Almost 2 years ago, I tried to put words to something the Spirit had shared with me in one of our many conversations. I used the term moral philosophy to describe what the Spirit shared with me what the church had turned Christianity into in reality. Yesterday, I came across a much better term to describe the reality of much of the church’s perspective on things:
Just recently, I once again came face-to-face with how way too many people approach scripture, a way that honestly I find to be a terrible and pointless approach. This approach actually closely resembles how the Pharisees and the teachers of the law, in Jesus’ day, did it. And, Jesus rails against this.
And the Father who sent me, he has testified concerning me. You have neither heard his voice at any time, nor have you seen his form, and you do not have his word abiding in you, for him whom he sent, this one you do not believe. You search the Scriptures, because you think that in them you have eternal life; and it is these that testify concerning me. Yet you are not willing to come to me that you may have life.
It has become far too normal in western Christianity for the study of scripture to become nothing more than an academic study of facts and literature, albeit wrapped in a cloak of pseudo-spirituality, rather than what it should be and do, which is point us to Christ and then transform us by him and through him as we encounter him through scripture. Any study of scripture that does not have some type of transformation into being like Christ connected to it is pointless, a waste of time and nothing more than an academic exercise.
But what gets me is that the view connected with this academic approach is that the information given is of intense and high importance. Once again, if it does not have a transformational aspect to it, I believe that God considers it worthless. (Harsh, I know, but that’s how I believe God sees it based on Jesus’ words from the above passage.)

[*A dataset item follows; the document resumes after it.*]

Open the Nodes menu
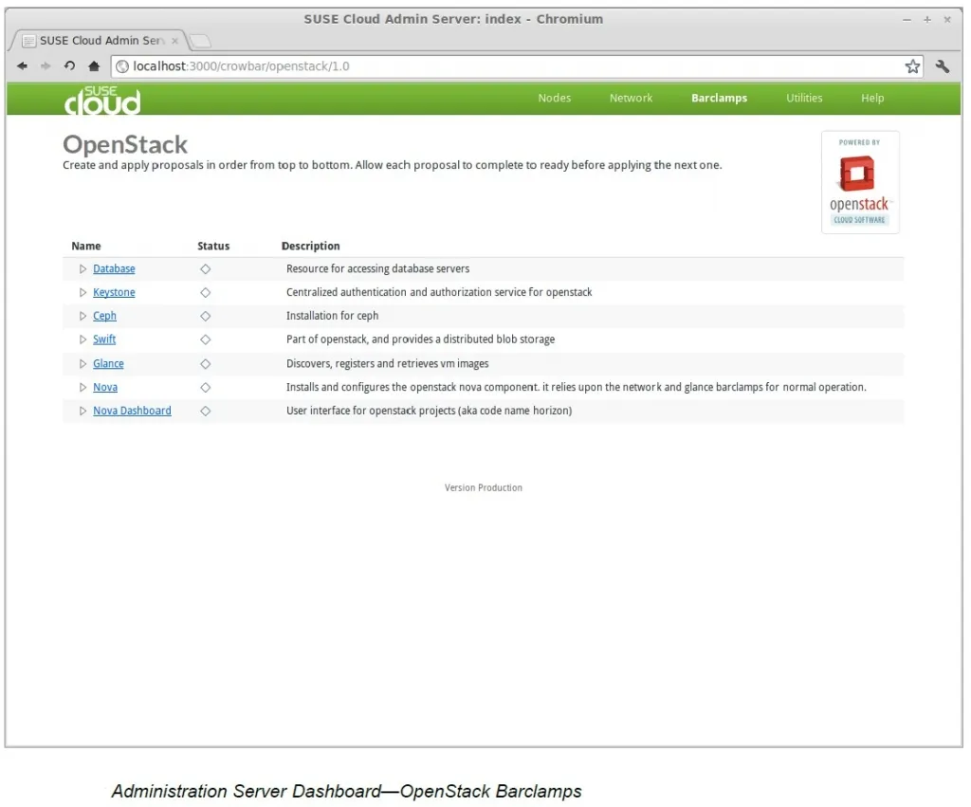Screen dimensions: 971x807 point(554,99)
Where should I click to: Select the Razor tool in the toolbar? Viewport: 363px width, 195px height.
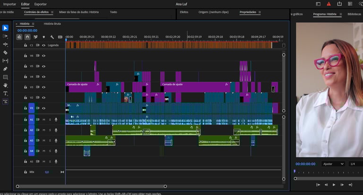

When no real transformation is connected to it, there is something that fills that void. Paul says in I Corinthians 8:1 that “knowledge puffs up.” That means that knowledge not connected with transformation causes pride in a person. And the direct result of that pride which comes from knowledge is the judging of others.
Sadly, it is my opinion that this very thing happens in far too many corners of the Christian family. There is so much intellectual knowledge about scripture taught and that is all it really and truly is. While some of this knowledge can be helpful in providing context and background for how God has worked throughout the years, it is not an end in and of itself. It must only be a small piece and it must lead to an experience of and encounter with the living Christ that transforms us in some way. Rarely does that happen, though, through this type of teaching, where it is actually nothing more than an intellectual exercise and the possession of that knowledge is somehow viewed as making a person more life Christ.
It really is the blind leading the blind.
I would like to end with this encouragement and challenge: ask yourself the reason for which you are studying a certain portion of, aspect of or topic found in scripture. If it is nothing more than an academic exercise which will increase your knowledge of scripture in someway but have no transforming effect on you, making you more Christ-like, consider why you are spending the time doing so and whether or not God thinks it is a waste of valuable time that could be spent having your God-given identity become more of your daily reality.